In health circles, the standard American diet is abbreviated as the SAD diet. With its emphasis on fast food and white, starchy, and sweet foods, eating the SAD diet can do a number on your health. We are seeing this as our children are the first generation that may have a shorter life span than their parents.
Sure, money may be tight and we may think it is cheaper to grab a burger from the dollar menu, but have you thought of the effect of that choice as you make it over and over? Not only could you possibly be making yourself more susceptible to diseases such as diabetes and cancer, you can also be shortening your life.
Ways Poor Health Affects You Financially
Beyond the health implications, you could also be robbing your future self of wealth. Think that is overly dramatic? Consider the financial ways poor health can affect you:
1. Insurance costs. Being overweight or having a health condition can cost you plenty in insurance expenses. If you are self-employed and have to buy your own health insurance, you will pay more if your BMI is higher than what is considered healthy. You may not even qualify for private health insurance if you have a chronic condition (though Obamacare will remedy that soon).
In addition, your life insurance premiums will be more costly if you smoke, have a chronic condition or are overweight. I have a friend who pays $16 more than her husband every month for life insurance because she was considered obese when she got the policy while her husband was at a healthy weight. That may not sound like a lot of money, but each year, she is paying $192 more, and over the course of the 20 year policy, she will pay $3,840 more than her husband.

DATASET SECTION
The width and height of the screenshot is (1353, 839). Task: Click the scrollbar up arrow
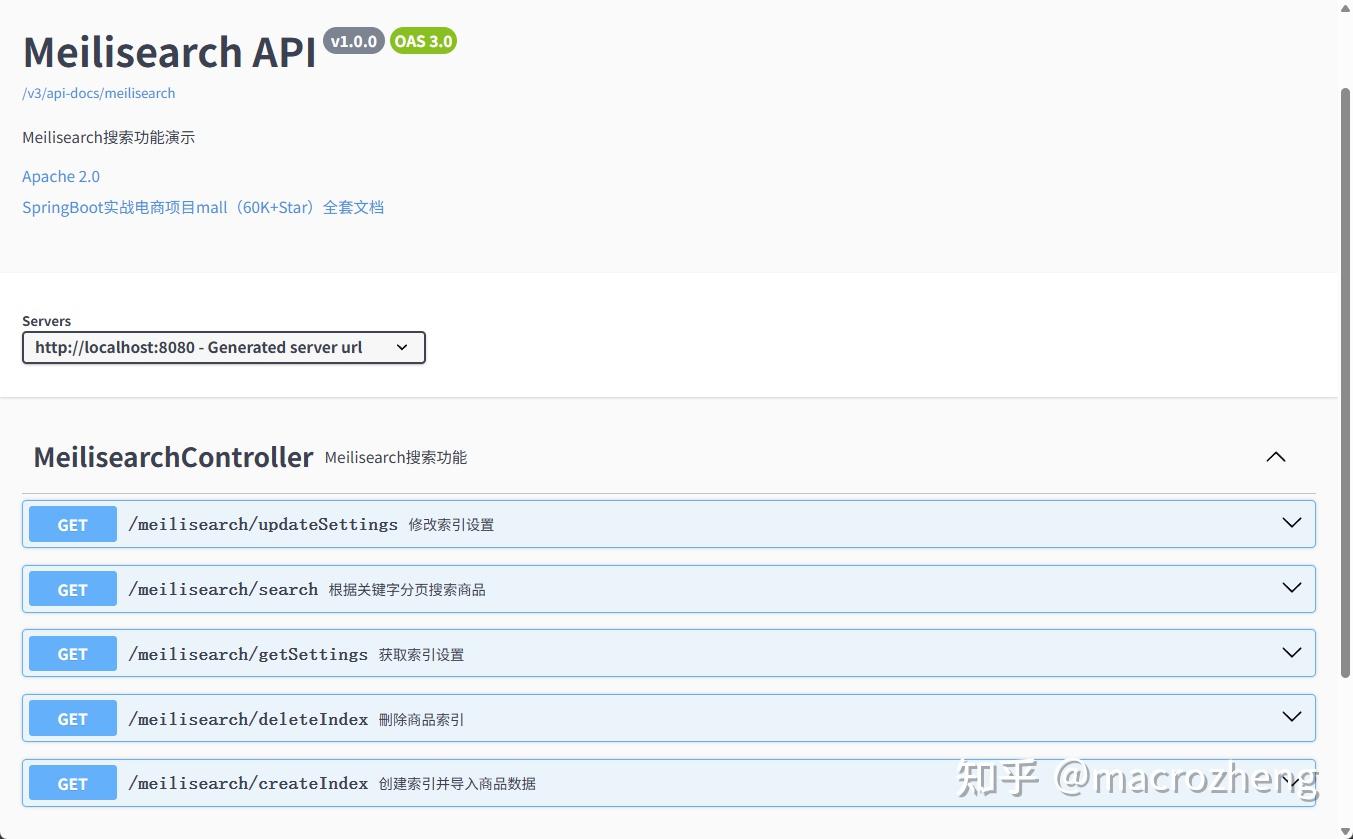pyautogui.click(x=1344, y=8)
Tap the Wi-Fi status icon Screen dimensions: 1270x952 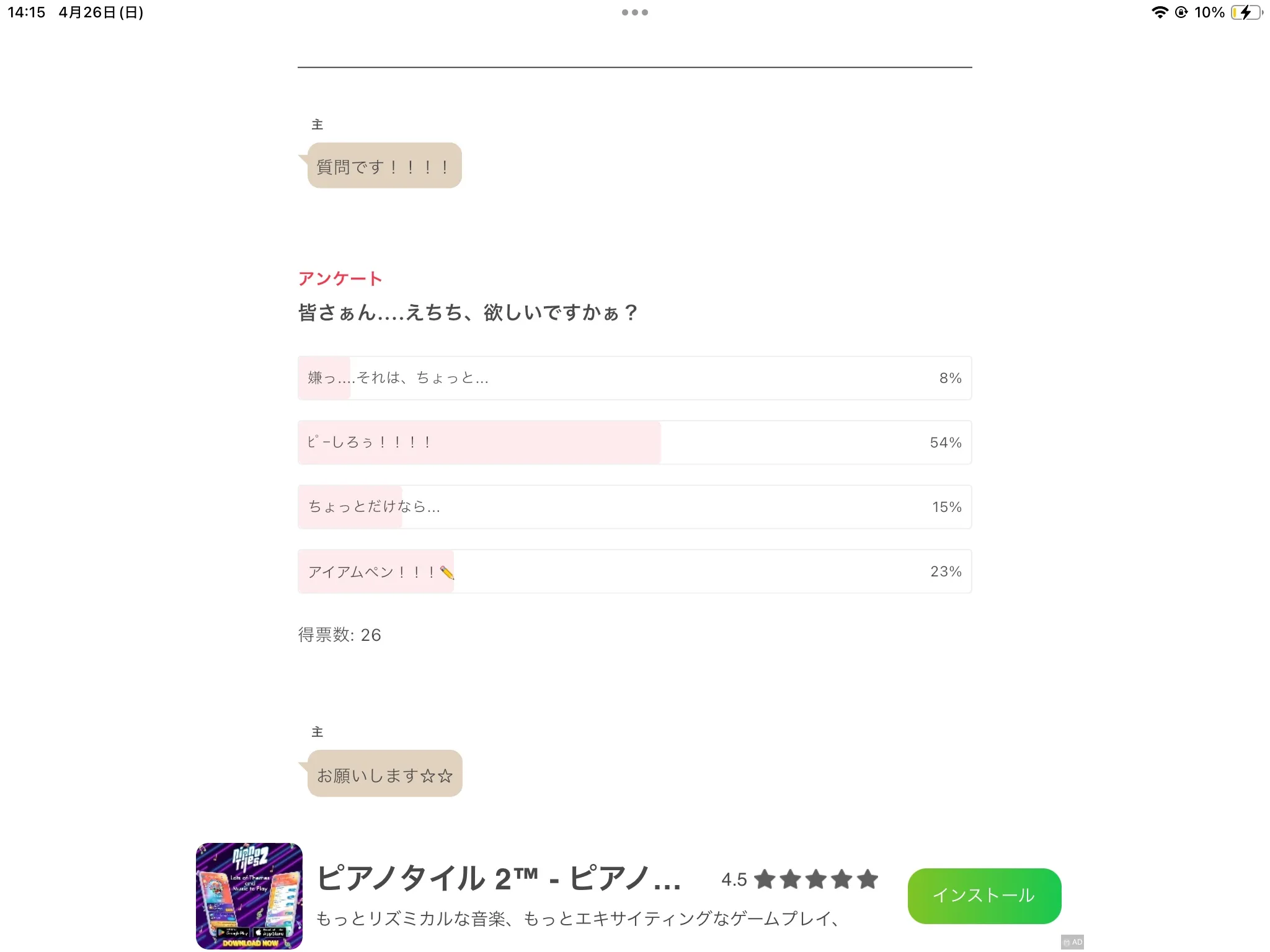coord(1160,12)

REQUIRED ACTION 1
In one to three sentences, explain why the friend mentioned in the passage on diet and finances pays more each month for life insurance than her husband.
REQUIRED ACTION 2
Carry the passage on diet and finances forward from its last sentence.
The data has no connection to the passage on diet and finances.

EXERCISE OUTPUT 1
She was considered obese when she got the policy, while her husband was at a healthy weight, so her premium is $16 a month higher. That comes to $192 a year and $3,840 over the 20-year policy.

EXERCISE OUTPUT 2
2. Higher medical expenses. Eating the standard American diet can lead to more health problems including high blood pressure, heart disease, and diabetes. Each of these conditions will lead to increased doctor's visits and surgical procedures. Many of these conditions also require monthly prescriptions. How much you will pay will depend on your insurance, but many prescriptions run $10 to $30 per month.
My friend's husband is only in his mid-thirties, but he already has diabetes and requires medication for that as well as for some other health issues. Even though his insurance is quite generous with what it pays, he still must pay $155 out of pocket a month for prescriptions alone. That is $1,860 a year, and $18,600 over 10 years, not including any increases in prescription prices.
Even if you don't end up with one of these serious conditions, being overweight can lead to problems with your mobility, including your knees and hips, which can lead to not only general discomfort, but surgical procedures.
3. May not be able to work as long before retirement. The longer you can work, the more you can theoretically save for retirement, and the less you have to have saved for retirement. If you work until 67, you will have 10 more years of retirement savings and 10 years less of retirement that you need to pay for than someone who retires at 57. Certainly some choose to retire early because they would like to, but according to USA Today, “About 47% of current retirees who retired earlier than planned were forced to stop working because of health problems, according to McKinsey & Co. Less-affluent retirees were far more likely to cite health problems as the reason for forced retirement than higher-income workers were, the study found. ‘At lower-income levels, many of these people have jobs that require physical labor' says David Hunt, a senior partner at McKinsey. As they age, some are no longer able to handle the demands of their jobs, he says.”
4. May not be able to live independently. We would all like to be able to live independently, at home, until our end of life comes, but that is often not the case. While some medical conditions such as strokes may just be a part of old age, the chance of suffering from many other conditions may be brought on by poor health and an unhealthy diet. One particularly devastating disease that affects many older people is Alzheimer's. While the causes aren't clear yet, the Mayo Clinic states, “some evidence suggests that the same factors that put you at risk of heart disease may also increase the chance that you'll develop Alzheimer's. Examples include: lack of exercise, smoking, high blood pressure, high cholesterol, poorly controlled diabetes.”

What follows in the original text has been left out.